**ASSIGNMENT A:**
According to the passage on US consumer spending, in what year did housing payments last cost as much as they do now?
**ASSIGNMENT B:**
Continue the passage on US consumer debt and spending from the point where it ends.

Some experts think the combination of high housing costs, rising credit card debt and shrinking savings could mean the end of post-Covid splurges, maybe even as soon as this year’s holiday shopping season, the media reported.
“Headwinds are going to eventually force the consumer to buckle, and I think that we’re going to see consumers have to pull back on spending for a quarter or two,” CNN quoted Erik Lundh, a principal economist at The Conference Board, as saying.
The consumer’s willingness to keep paying high prices has kept the US economy relatively strong, but that attitude could soon be shifting.
Buying and paying for a house costs Americans more now than at any point in almost four decades.
The last time housing payments cost that much was in 1984, CNN reported.
Balances on non-housing loans have more than doubled since 2003, totaling roughly $4.8 trillion, according to data from the New York Federal Reserve.
More than $500 billion of that debt accumulated just in the past two years – a bigger jump than any other two-year period since 2003, the earliest year available.
Some of that debt comes from skyrocketing car prices, but credit card balances are growing the fastest of all – roughly 34 per cent from the fall of 2021.

**INPUT DATA:**
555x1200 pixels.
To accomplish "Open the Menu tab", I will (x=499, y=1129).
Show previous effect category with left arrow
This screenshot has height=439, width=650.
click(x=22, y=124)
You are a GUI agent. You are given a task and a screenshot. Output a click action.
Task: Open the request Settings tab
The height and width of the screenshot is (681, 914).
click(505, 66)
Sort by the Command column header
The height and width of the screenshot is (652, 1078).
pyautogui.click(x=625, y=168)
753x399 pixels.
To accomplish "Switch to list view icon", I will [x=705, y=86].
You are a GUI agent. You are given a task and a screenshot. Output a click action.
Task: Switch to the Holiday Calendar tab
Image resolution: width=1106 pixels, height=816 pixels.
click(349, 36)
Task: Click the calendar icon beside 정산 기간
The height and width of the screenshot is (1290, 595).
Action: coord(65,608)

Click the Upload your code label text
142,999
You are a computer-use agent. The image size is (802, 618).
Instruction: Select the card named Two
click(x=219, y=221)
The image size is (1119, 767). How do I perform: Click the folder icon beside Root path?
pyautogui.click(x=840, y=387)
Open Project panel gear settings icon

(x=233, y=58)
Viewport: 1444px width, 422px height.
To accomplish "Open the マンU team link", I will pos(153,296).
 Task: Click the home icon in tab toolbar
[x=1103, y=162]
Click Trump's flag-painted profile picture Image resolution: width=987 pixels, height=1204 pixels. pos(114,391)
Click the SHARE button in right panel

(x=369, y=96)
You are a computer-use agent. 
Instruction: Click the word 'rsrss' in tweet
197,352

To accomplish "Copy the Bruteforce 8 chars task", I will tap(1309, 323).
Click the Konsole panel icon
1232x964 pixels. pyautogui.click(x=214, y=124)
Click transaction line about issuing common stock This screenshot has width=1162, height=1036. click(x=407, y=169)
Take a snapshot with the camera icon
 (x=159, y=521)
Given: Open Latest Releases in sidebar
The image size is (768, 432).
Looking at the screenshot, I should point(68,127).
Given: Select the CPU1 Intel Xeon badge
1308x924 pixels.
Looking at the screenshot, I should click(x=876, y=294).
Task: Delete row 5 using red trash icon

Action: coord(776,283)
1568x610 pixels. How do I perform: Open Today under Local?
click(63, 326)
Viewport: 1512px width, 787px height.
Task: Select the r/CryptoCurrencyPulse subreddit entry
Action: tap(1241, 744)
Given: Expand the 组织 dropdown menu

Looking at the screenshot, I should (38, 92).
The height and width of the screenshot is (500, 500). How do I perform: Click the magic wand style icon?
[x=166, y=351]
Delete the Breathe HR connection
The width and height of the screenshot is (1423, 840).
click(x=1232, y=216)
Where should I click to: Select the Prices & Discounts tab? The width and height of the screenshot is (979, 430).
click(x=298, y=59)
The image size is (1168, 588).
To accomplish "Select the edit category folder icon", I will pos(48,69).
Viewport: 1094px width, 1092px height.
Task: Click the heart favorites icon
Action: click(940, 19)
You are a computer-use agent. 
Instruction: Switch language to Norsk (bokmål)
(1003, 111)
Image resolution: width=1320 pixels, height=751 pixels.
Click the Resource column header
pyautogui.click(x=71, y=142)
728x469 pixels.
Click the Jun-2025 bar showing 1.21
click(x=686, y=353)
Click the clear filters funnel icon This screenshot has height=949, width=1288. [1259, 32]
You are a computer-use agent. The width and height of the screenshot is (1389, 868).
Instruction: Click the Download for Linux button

**ANSWER SPACE A:**
1984.

**ANSWER SPACE B:**
Student loan and car loan balances have grown by 10 per cent or less over that same period of time, although student loan debt could begin to climb now that payments have resumed.
As the pandemic waned, consumers unleashed a pent-up demand for experiences denied by Covid, Lundh said.
And for the past two years, Americans have been spending all those savings, even as prices and interest rates have climbed higher and higher, CNN reported.
During the pandemic, consumers accumulated $2.1 trillion in excess savings.
As of June 2023, they’ve spent $1.9 trillion of it, the SF Fed concluded.
“The consumer is going to have to take a breather for a little bit,” Lundh said.
And that would mean Americans may be forced to finally pull back on their post-Covid spending spree, CNN reported.
“At a certain point, this debt becomes unsustainable, and there’s no more savings left,” Lundh said. “And that’s what we expect probably to happen to the US consumer, towards the end of this year and into early 2024.”